What is being asked: Take the entries that follow and return exactly the lines from the one holding "For every named" through the one holding "Signup (51, 1323)", both included. Nothing else is needed.

Data for the task:
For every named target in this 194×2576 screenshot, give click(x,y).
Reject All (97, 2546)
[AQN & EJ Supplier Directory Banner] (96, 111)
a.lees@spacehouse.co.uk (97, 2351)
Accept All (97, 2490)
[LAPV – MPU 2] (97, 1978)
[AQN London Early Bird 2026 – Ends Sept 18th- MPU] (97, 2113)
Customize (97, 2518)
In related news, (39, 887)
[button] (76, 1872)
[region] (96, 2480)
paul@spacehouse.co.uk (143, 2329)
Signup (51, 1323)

---

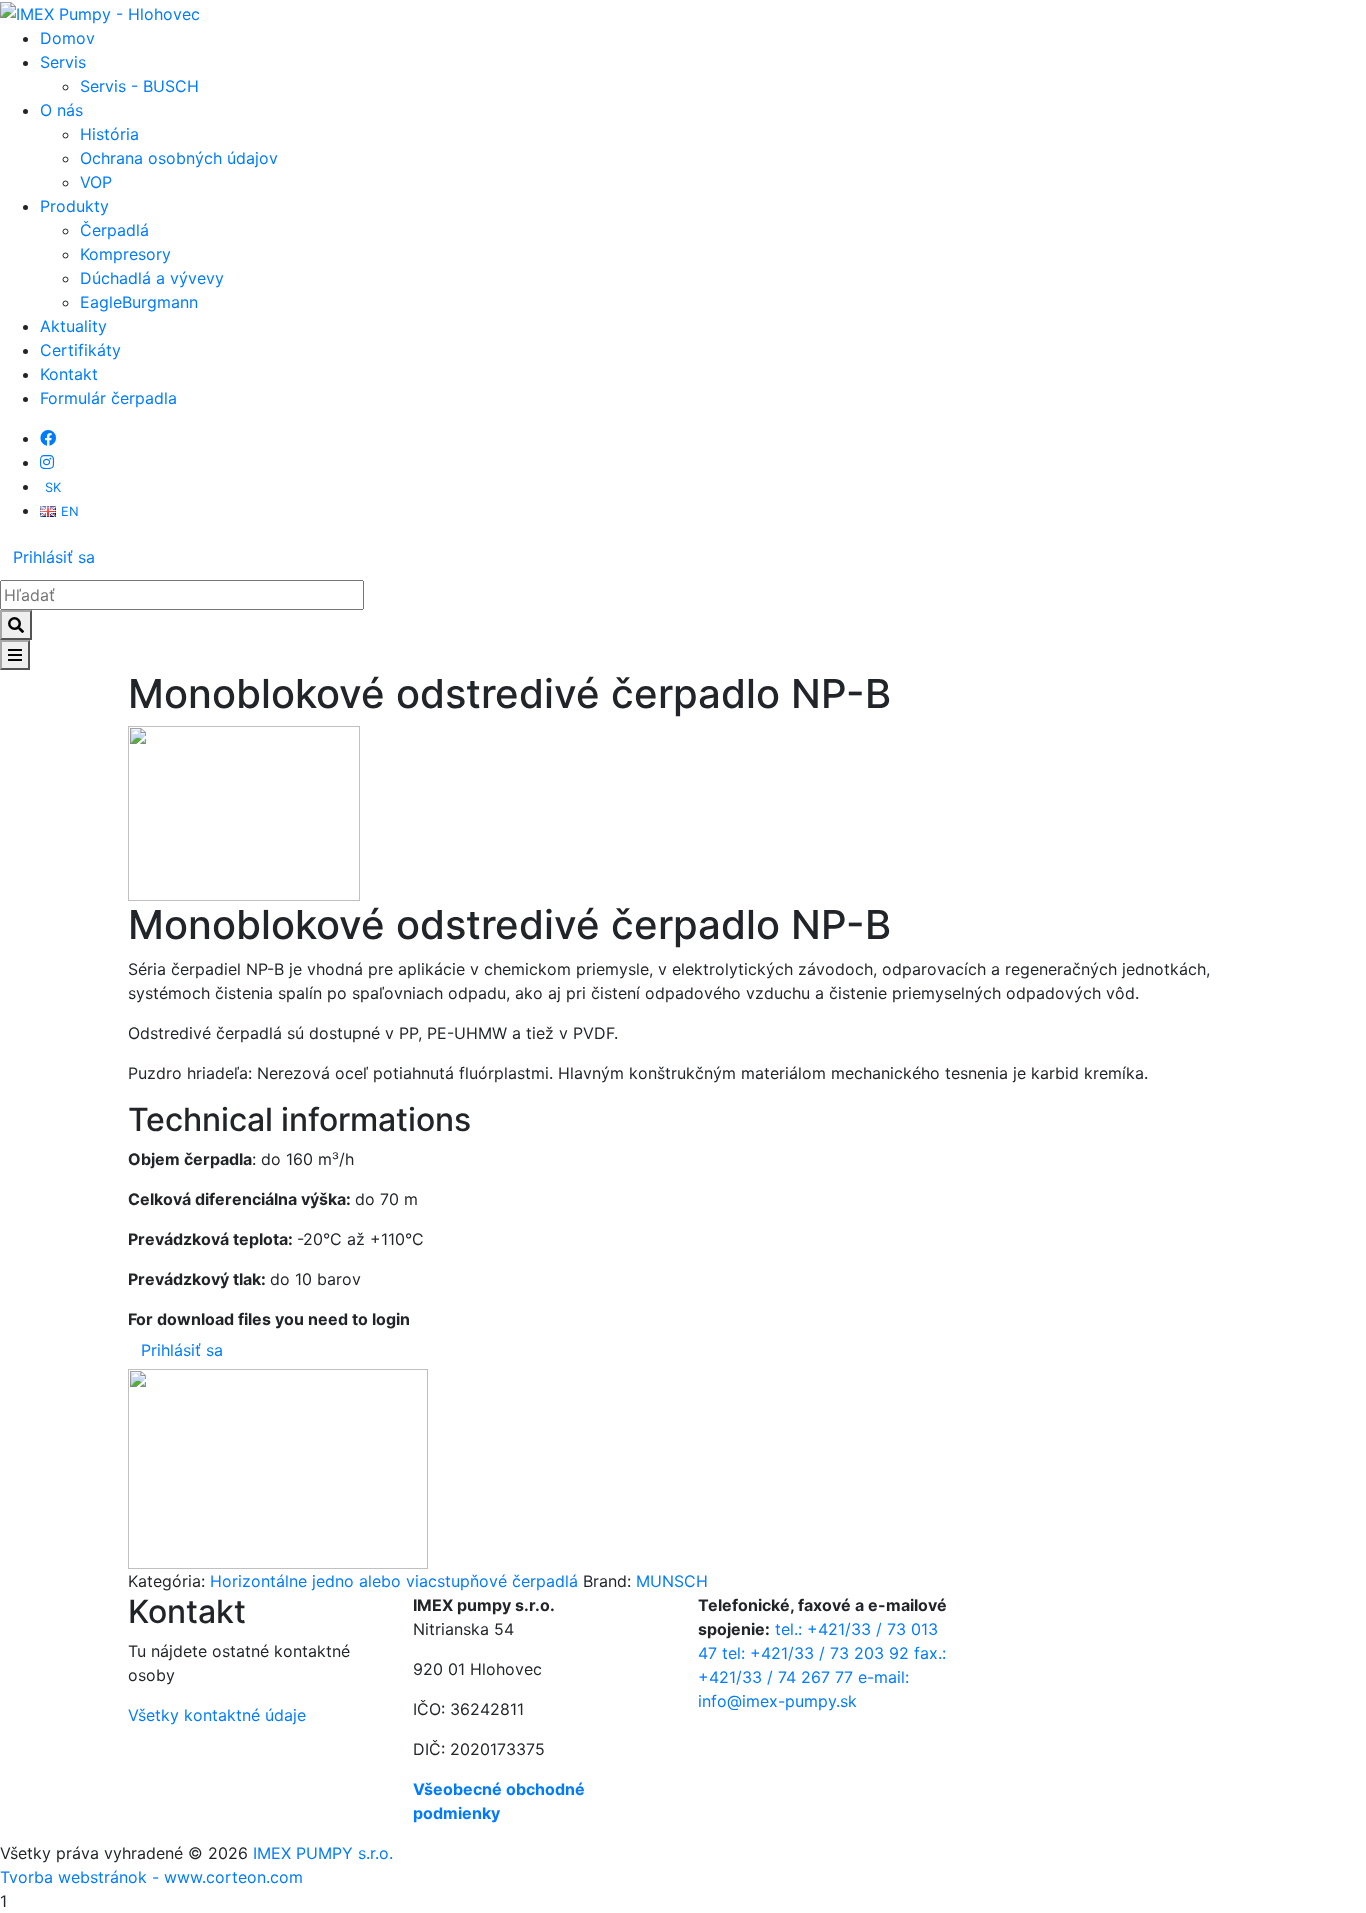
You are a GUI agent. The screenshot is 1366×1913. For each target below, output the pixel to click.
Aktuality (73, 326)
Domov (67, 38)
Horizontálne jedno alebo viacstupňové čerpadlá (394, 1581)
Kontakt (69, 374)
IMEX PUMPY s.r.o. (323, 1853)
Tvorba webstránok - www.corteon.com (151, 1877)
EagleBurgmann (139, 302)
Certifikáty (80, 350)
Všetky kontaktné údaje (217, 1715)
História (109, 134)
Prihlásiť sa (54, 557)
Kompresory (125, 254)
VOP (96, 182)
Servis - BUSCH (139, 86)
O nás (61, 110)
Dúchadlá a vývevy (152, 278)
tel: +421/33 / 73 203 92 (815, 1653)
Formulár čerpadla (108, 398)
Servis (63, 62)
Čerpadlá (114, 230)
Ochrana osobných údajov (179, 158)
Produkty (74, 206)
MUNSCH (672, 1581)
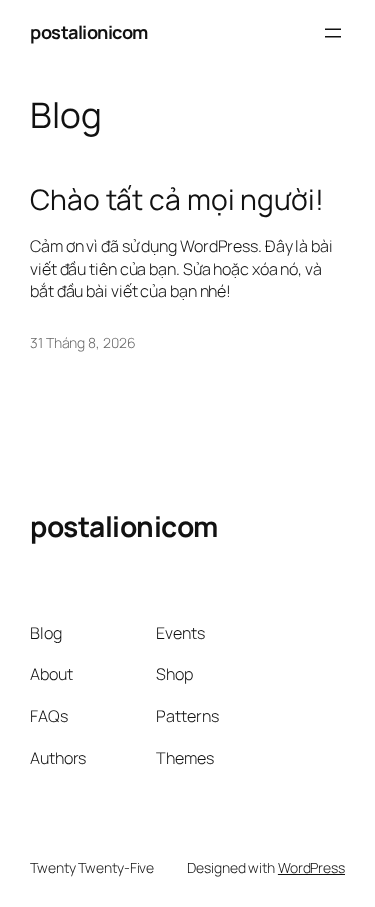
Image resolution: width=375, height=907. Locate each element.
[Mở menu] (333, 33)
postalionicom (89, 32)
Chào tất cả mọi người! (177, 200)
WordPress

---

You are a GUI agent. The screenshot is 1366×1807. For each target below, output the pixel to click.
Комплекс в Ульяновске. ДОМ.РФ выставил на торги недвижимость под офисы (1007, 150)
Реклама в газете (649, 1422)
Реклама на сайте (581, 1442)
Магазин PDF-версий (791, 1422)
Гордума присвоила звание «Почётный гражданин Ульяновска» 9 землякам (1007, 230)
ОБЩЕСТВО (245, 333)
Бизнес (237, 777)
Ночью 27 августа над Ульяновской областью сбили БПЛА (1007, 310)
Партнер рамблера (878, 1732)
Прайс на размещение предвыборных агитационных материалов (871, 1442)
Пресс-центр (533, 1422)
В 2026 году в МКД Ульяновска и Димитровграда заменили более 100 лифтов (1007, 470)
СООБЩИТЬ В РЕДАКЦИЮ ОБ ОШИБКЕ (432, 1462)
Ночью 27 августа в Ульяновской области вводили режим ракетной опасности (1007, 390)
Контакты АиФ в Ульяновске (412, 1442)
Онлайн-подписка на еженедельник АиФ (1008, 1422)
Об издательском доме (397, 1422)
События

Response to the task:
For every named target in this 194×2576 screenshot, give click(x,y).
Reject All (97, 2546)
[AQN & EJ Supplier Directory Banner] (96, 111)
a.lees@spacehouse.co.uk (97, 2351)
Accept All (97, 2490)
[LAPV – MPU 2] (97, 1978)
[AQN London Early Bird 2026 – Ends Sept 18th- MPU] (97, 2113)
Customize (97, 2518)
In related news, (39, 887)
[button] (76, 1872)
[region] (96, 2480)
paul@spacehouse.co.uk (143, 2329)
Signup (51, 1323)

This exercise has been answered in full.